O que Trump pode fazer no Irã?
Protestos no Irã colocam Trump diante de escolhas limitadas entre sanções, ataques militares e coordenação com aliados
A suspensão dos canais diplomáticos entre autoridades americanas e iranianas após as prisões e mortes de milhares de manifestantes, conforme reportado pela Reuters, coloca Donald Trump diante de um dilema.
Se a Casa Branca diz apoiar protestos contra a República Islâmica, como Trump tem declarado publicamente, as opções reais para ajudar quem enfrenta o regime são limitadas, caras e cheias de efeitos colaterais.
Uma primeira frente é a pressão econômica direta.
As tarifas de 25% prometidas a países que mantiverem relações comerciais diretas e indiretas com o Irã foram a primeira medida anunciada. Resta ver se de fato serão implementadas e quais critérios valerão para cada um dos quase 100 países hoje sujeitos a elas.
A intenção seria secar o país islâmico de fontes de receitas, mas isso demora para fazer efeito, e tempo é algo que os manifestantes não têm.
As sanções focadas em indivíduos e instituições ligadas à repressão também entram no radar, pois ampliam o custo pessoal de comandantes e juízes, sem ampliar o impacto sobre a população.
O uso de listas mais precisas, combinadas com restrições financeiras e de viagem, poderia isolar figuras-chave do sistema.
Mas esses indivíduos, que raramente saem do Irã e não costumam ter ligações com organizações ocidentais, não teriam suas vidas práticas afetadas e sanções raramente derrubam regimes sozinhas.
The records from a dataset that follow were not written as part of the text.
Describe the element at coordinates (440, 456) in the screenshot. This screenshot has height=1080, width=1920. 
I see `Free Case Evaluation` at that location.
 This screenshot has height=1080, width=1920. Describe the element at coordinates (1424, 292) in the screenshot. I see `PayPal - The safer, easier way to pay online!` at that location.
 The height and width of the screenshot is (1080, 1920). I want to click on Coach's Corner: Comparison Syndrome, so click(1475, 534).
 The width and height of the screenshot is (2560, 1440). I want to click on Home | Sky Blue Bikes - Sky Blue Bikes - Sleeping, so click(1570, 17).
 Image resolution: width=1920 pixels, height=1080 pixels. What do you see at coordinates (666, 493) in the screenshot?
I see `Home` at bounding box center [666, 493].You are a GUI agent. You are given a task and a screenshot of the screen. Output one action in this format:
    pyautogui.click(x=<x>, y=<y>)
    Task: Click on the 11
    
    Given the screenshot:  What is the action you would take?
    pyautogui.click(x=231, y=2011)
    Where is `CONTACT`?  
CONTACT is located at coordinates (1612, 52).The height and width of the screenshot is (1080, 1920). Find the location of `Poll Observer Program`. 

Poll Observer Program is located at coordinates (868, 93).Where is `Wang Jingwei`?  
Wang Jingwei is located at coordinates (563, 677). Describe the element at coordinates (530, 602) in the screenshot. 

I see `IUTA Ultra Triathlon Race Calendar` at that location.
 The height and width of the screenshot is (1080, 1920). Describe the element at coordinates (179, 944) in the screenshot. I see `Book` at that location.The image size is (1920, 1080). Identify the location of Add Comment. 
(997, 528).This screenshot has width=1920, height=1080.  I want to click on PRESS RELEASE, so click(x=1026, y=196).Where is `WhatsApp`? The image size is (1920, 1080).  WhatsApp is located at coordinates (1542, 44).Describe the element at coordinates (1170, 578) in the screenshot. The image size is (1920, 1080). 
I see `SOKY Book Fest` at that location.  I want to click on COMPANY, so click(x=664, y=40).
Outra opção é ampliar o apoio da população à comunicação. Restaurar o acesso à internet, liberar ferramentas contra bloqueios e apoiar serviços de satélite ajuda manifestantes a se organizar e a mostrar abusos ao mundo.
Esse apoio técnico já tem sido buscado por meio da rede Starlink, de Elon Musk. É menos visível e evita confronto direto, mas o regime também dispõe de tecnologia para neutralizar parte dessas iniciativas e pune quem as utiliza.
Há também o terreno diplomático, já em curso. Mobilizar europeus e parceiros regionais para condenações coordenadas, investigações internacionais e isolamento político ampliaria a pressão, mas Trump historicamente demonstra pouco apetite por insistir em articulações diplomáticas amplas com aliados tradicionais.
Mas essa medida, mais uma vez, traria poucos resultados práticos para a população que enfrenta agora as forças do Aiatolá. Além disso, Moscou e Pequim costumam reduzir o alcance dessas iniciativas.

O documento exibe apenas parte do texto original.